General information
- Type: Motor glider
- National origin: France
- Manufacturer: ALPAERO Noin Aéronautique, Châteauvieux
- Designer: Claude Noin
- Number built: 9 kits delivered by end 2005 plus prototype

History
- First flight: September 1998

= Alpaero Exel =

The Alpaero Exel is a French single seat, single engine pusher pod-and-boom kit-built ultralight motor glider. About 10 had been produced by 2005.

==Design and development==
The Exel was designed to be sold complete or as a rapid-assembly kit. It is a single seat motor glider with a single engine in pusher configuration mounted high behind the cockpit. A T-tail is carried on a low set boom that extends the bottom line of the nose and cockpit pod.
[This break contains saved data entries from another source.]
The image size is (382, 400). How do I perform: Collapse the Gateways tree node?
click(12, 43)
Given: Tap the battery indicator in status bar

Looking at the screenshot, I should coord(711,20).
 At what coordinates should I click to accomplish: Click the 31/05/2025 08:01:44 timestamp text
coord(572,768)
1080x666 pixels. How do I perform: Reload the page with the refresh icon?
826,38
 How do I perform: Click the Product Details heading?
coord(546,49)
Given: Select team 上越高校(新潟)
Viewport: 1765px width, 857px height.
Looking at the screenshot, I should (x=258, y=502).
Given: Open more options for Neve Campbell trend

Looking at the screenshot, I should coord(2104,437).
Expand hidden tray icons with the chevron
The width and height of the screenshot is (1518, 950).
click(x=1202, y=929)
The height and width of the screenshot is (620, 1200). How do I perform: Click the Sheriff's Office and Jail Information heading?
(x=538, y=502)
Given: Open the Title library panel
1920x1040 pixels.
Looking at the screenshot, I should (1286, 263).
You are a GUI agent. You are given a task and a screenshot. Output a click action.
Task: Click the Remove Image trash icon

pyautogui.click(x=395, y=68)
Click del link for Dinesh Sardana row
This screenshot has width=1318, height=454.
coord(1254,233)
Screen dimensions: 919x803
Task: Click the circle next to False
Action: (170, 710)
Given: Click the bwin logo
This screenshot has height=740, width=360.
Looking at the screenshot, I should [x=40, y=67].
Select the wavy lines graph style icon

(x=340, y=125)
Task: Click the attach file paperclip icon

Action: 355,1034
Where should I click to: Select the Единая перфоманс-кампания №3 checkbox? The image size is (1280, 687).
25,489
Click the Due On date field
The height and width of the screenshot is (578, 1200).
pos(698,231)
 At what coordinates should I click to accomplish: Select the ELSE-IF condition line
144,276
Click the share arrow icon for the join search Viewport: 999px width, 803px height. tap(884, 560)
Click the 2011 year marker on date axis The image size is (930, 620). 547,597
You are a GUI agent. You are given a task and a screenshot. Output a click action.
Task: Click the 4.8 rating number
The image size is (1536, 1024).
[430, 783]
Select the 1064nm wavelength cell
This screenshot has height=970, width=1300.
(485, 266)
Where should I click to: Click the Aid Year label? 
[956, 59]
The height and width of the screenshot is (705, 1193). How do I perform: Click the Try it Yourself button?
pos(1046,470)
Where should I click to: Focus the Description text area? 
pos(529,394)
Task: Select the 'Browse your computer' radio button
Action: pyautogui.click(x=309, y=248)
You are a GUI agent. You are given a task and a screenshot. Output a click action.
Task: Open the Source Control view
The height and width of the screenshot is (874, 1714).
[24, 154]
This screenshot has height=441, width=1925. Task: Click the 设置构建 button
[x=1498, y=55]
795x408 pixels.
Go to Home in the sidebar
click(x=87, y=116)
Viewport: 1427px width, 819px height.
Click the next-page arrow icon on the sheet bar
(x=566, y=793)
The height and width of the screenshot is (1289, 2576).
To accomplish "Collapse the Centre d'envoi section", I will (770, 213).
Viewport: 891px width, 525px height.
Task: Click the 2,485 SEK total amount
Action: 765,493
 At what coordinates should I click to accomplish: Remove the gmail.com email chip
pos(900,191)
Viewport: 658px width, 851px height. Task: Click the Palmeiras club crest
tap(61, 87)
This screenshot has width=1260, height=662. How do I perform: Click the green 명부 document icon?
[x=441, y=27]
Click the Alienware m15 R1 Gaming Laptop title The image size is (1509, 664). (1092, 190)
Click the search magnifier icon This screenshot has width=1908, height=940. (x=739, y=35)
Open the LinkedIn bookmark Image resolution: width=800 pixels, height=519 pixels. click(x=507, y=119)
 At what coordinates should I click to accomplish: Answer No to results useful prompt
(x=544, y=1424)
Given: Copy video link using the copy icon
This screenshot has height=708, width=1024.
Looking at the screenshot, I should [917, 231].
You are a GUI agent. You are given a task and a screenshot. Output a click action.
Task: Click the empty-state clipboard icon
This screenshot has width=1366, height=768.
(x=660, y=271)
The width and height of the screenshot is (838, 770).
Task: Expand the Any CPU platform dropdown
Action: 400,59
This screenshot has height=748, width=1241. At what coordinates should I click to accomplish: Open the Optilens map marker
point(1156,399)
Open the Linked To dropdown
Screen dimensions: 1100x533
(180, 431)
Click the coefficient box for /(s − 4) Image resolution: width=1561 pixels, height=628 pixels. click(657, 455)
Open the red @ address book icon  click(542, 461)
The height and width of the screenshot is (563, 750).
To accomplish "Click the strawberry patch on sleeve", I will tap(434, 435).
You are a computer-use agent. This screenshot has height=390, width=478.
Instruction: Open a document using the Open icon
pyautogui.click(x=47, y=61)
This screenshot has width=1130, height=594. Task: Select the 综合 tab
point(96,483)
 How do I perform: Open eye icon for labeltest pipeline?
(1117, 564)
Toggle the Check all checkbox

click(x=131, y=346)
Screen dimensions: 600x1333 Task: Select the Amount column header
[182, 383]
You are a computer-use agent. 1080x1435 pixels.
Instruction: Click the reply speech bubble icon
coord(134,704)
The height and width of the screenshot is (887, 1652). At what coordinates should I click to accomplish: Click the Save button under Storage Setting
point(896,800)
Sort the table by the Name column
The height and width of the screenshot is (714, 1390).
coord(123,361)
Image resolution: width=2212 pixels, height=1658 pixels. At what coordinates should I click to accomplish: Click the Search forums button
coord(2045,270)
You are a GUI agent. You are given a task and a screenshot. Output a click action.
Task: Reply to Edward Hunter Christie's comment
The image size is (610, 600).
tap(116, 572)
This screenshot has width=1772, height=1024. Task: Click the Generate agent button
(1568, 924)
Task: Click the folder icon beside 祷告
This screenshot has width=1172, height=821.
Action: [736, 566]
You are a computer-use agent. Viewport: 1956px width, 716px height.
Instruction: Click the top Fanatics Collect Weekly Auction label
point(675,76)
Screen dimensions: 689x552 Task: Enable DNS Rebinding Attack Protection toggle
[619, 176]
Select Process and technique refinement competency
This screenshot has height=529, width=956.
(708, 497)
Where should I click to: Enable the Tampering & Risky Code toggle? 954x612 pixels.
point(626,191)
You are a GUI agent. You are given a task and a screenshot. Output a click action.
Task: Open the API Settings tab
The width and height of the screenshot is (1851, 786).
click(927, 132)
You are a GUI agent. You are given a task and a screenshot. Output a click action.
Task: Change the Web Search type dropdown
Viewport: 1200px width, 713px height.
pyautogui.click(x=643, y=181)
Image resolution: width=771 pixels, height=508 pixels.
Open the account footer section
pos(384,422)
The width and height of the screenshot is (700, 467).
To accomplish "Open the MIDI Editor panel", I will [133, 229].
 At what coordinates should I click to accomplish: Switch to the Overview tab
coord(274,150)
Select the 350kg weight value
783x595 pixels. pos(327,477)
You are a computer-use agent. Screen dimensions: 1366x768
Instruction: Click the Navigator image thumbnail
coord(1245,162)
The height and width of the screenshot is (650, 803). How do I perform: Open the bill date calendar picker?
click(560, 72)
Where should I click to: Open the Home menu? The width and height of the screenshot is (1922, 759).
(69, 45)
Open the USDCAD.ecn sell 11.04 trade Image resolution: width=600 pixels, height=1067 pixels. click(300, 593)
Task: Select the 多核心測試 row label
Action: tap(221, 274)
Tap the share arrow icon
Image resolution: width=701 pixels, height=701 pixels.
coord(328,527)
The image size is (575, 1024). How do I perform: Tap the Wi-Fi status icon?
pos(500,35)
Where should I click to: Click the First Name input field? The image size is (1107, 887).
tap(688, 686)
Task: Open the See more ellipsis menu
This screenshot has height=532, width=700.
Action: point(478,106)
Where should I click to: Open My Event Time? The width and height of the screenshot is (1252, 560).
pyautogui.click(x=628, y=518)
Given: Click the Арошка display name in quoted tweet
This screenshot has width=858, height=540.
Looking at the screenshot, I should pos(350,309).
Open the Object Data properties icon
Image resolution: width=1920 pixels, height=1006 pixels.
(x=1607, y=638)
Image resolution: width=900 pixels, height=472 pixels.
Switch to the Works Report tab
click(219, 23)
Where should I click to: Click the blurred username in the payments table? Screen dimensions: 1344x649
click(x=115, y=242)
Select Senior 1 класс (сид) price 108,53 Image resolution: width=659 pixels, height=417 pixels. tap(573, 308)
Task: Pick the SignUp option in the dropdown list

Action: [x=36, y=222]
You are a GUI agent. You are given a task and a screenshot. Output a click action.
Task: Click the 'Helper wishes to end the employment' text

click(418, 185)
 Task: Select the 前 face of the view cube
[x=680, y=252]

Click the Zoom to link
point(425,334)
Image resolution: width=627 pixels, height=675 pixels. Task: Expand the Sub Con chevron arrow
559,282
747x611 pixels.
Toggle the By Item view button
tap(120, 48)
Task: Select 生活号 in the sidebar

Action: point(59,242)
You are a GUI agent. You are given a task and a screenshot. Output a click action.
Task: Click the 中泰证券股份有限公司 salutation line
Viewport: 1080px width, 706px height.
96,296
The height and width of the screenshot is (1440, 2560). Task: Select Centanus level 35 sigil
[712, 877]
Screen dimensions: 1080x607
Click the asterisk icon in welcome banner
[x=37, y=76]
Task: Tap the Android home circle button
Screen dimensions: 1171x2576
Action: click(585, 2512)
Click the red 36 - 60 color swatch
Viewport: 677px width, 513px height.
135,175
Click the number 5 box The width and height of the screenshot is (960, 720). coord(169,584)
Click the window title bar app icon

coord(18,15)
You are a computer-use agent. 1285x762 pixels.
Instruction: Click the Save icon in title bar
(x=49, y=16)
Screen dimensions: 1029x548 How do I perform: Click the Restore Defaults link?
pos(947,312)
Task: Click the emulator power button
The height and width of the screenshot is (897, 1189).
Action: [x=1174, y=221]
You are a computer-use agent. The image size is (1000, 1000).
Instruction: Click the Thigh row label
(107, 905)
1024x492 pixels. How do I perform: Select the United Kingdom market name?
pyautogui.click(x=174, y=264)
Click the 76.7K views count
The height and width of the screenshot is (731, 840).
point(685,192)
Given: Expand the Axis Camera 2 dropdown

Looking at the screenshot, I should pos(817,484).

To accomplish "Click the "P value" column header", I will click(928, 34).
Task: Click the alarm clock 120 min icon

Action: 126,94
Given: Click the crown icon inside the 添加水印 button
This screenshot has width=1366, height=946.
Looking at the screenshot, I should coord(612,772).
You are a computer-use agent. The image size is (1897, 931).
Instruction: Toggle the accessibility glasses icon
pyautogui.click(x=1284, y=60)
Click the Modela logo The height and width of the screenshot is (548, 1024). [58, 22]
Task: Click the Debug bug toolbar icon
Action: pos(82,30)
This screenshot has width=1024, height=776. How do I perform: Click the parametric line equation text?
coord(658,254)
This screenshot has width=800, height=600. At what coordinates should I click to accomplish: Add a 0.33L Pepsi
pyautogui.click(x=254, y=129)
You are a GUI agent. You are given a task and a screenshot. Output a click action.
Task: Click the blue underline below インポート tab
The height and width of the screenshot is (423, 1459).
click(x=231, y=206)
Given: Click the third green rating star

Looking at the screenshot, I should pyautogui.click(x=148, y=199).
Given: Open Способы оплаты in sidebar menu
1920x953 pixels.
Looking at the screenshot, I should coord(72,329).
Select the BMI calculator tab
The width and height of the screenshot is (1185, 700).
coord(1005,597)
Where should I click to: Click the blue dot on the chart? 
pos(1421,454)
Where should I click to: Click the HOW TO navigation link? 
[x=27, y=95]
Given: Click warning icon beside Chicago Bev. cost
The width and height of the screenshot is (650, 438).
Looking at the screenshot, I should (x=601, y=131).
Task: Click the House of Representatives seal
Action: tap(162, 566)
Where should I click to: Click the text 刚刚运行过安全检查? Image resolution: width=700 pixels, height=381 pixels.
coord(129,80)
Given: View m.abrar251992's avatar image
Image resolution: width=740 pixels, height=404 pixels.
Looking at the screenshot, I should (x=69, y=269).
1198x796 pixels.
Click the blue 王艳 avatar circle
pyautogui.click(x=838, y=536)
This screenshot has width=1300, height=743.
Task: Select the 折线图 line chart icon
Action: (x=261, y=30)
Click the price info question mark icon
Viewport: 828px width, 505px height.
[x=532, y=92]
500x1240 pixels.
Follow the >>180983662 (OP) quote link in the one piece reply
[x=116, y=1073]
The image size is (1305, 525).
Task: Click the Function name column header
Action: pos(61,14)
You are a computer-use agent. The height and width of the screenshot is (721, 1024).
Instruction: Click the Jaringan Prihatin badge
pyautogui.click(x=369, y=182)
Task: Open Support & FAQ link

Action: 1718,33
The mid-mounted wings have carbon fibre spar caps and are glass fibre skinned. For most of the span the wings have constant chord, but the final 30% is straight tapered on both edges, with winglets an option. The aspect ratio is 16.5. Flaperons extend from the wing root just into the trapezoidal tip; flap deflections are +5°, 0° and -5°. Upper surface air brakes are placed at mid chord, halfway along the parallel wing region.

The fuselage is formed from two glass fibre half-shells and plywood bulkheads. The pod ends at the trailing edge of the wing; forward, the single piece canopy produces an almost linear profile to the nose. Fin and rudder, the latter fabric covered, are straight edged and slightly tapered, carrying a parallel edged, high aspect ratio tailplane with a single piece elevator. The Exel has a single main landing wheel mounted within an integral fuselage fairing, assisted by a tail wheel mounted in the base of the rudder. A pair of small outboard wheels protect the wingtips.

The standard Exel is powered by an 18 hp (13.4 kW) JPX D-320 flat twin, two-stroke engine, driving a two bladed pusher carbon fibre propeller which can be folded so both blades point aft for gliding flight. Optionally, a 21 kW (28 hp) Hirth F-33 single cylinder two stroke engine, a four-stroke Briggs & Stratton 21 kW (28 hp) or a Zenoah G-25 16 kW single cylinder two stroke powerplant may be fitted. A ballistic recovery parachute is another option.

==Operational history==
The prototype flew in September 1998 and production started the following year. By the end of 2005, 9 Exels had been delivered.